The realization factor is per stream and applies in any lane, so it is how you discount a hard or cost-avoidance claim. It is distinct from the productivity conservatism factor: that one is organization-wide and discounts only productivity-lane labor dollars. Value streams are never touched by the conservatism factor; their own realization factor is the only haircut, whatever lane they report in.

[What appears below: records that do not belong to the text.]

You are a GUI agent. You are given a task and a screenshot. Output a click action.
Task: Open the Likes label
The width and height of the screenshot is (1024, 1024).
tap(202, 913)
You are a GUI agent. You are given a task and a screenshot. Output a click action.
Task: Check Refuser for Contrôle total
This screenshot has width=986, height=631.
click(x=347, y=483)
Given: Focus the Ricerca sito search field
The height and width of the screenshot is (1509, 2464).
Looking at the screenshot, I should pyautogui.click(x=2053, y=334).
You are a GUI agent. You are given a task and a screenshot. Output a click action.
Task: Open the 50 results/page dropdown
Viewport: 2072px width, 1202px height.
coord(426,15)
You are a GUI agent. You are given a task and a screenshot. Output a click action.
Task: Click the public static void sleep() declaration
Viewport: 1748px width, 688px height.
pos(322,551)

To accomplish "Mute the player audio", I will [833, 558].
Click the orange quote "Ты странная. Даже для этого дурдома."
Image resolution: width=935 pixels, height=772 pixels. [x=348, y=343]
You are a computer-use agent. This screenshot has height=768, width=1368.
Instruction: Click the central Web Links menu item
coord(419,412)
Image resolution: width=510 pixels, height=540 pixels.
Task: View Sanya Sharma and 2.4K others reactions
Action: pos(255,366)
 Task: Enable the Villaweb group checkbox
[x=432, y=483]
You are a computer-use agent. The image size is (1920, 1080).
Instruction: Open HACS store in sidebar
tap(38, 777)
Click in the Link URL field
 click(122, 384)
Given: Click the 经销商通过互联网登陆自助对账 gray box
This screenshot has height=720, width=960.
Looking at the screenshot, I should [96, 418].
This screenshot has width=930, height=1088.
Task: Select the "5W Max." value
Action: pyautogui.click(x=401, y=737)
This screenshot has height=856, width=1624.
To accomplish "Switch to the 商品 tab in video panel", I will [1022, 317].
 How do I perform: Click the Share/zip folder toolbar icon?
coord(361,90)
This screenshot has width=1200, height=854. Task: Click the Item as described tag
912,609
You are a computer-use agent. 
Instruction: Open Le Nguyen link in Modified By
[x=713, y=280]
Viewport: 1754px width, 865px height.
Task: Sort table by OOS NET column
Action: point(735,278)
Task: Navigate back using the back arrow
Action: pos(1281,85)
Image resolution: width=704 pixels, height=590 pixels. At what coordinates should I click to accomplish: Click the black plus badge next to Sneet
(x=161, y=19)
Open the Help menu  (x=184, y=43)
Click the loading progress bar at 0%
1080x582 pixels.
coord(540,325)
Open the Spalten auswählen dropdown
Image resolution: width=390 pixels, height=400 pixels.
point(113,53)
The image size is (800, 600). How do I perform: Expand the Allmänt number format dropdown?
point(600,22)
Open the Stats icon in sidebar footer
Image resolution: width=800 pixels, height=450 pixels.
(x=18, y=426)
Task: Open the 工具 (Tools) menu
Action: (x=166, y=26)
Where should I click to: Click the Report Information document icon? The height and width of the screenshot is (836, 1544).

Accrual and where it shows up

A stream accrues its realized value over the automation's live months within its effective_from/effective_to window, materialized through the ledger. So the monthly figure appears on the Value beyond labor card the moment you add it, while the amount that rolls into net savings builds up over the months the automation has been live.

Once recorded, a stream's dollars flow into its lane's total everywhere that total is read: the dashboard, the QBR report and its PDF, the MSP client book and portfolio analytics, the Value by savings class chart, and GET /api/v1/summary.

How the math behaves

A few rules worth knowing before you compare LumaTrack's numbers to a spreadsheet:

  • Value realized per successful run is (manual_minutes minus oversight_minutes) at the hourly rate, or the sum across baseline steps when they are defined. Failed runs realize nothing and still pay their run costs.
  • Productivity-lane dollar values are discounted by a conservatism factor, x0.50 by default. Finance teams discount time-saved claims because saved minutes do not all convert to productive work, so LumaTrack's headline is the number a skeptical CFO would compute. Hours stay physical; only their dollar value is discounted. Hard savings and cost avoidance are never discounted. The factor is per-organization (Settings) and is reported in GET /api/v1/summary as productivity_conservatism.
  • First-year projections are tempered by an adoption ramp; a candidate is never credited with twelve perfect months.
  • A run you place on hold stays out of every total until you release it, and once a month is closed it keeps the figures it was signed off with even if a late run or an edited assumption arrives afterward.
  • All money math is exact decimal arithmetic, not floating point.